I'm kind of curious what kind of decks this format would produce? As an alternative to Peasant, if we allowed Rare Items, what would happen?
Cult of the Bejewelled Cult of the Bejewelled Cult of the Bejewelled Cult of the Bejewelled Cult of the Bejewelled and maybe something with Runestone
"Less League" Neat idea, but i would go beyond peasant and restrict the item pool for that league very explicitely, to force it into new directions. Maybe offer a casual map as a mask to prepare a build according to the leagues special item pool, to avoid a build-in delay like the drafting phase of QD. Then you enter and can start matches once your party is certified according to the leagues restrictions. I know this seems demanding for the average, easily frustrated newbie, but i think a lot of people might find a change of pace rewarding. Possible restrictions could go from item rarity to level, exclude a blacklist of items, races, or even demand lower character levels, if that is somehow possible. Low-Level PVP was demanded here and there, why not implement it as league (first).
It would be interesting if, say, novelty were encouraged in a particular league which would each month prohibit a certain number of most-frequently-used items from the previous month (how to normalize would be interesting, as we don't want it to bias towards, say, legendary divine armor because most people aren't running multiple priests and each can have at most one divine armor at a time; say, number of players who used it at least once, divided by number of players who own a copy and therefore could have used it). That might mean a league where one month Bejeweled Shortswords, Aegis of the Defender, Shielding Tokens, Electroporter Novice, whatever, are completely prohibited, for instance. Even wackier, one could derive the pool from a small number of the *least-preferred* items... just need to allow enough to still have a variety of seemingly plausible builds when up against builds under the same restriction and not hyper-optimized full-range-of-items variants.

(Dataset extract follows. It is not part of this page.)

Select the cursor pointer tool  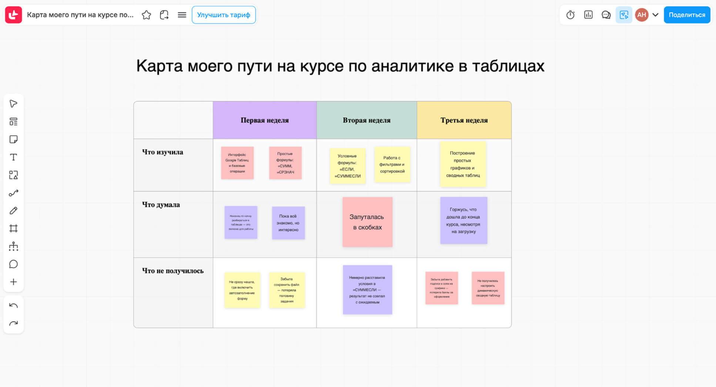click(13, 104)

There are actually two games that have done this kind of play-oriented restrictions before and have done it well. Urban-Rivals´s ELO tournaments have a permanent ban-list of characters that gets changed slightly every 3-4 months. Each week, depending on your ELO ranking, you also get to look at the most used characters from the previous tournament and vote which to ban or keep for the next. Alteil, on the other hand, had an Underdog System that kept track of the least used cards in the game both as play cards and soul cards (Alteil has a system where cards can be used in two different ways), with an exception of permanently allowed utility cards. If you won with decks following this underdog list enough times in a two-week interval, you got a massive prize. The problem of implementing this into Card Hunter is the scale. There are, if the Wiki is accurate, 1934 items in Card Hunter. Banning those high profile items seems like it would do not that much good. Bejewelers would move on to Double-Edged, Defenders would move to Buckler of Protection, Aggressive Stabb-...I´m sorry, Cautious Mobility would be replaced by one of many of the good elven tokenless racials, there are like 4-5 different legendary staffs for AoE wizards. While there is a lot of super-focused redundancy in high-scale play, there is also a ton of back up in case the top dogs get restricted/banned I second the motion of Toaster, the one i´m comparing to the underdog system mentioned earlier. There are a bunch of very cool-looking epics and legendaries that are overshadowed by commons and could see play in this kind of format. I honestly don´t think this will give birth to new constructed-worthy archetypes, but it would be a more unpredictable experience as you might see some archetypes that are no longer seen, such as Frost wizards, Bash oriented Warriors or priests that actually heal
How cool would it be to have a format like a MTG draft cube in CH? Take a while to play, and it would probably be a pain to implement. But it would be cool.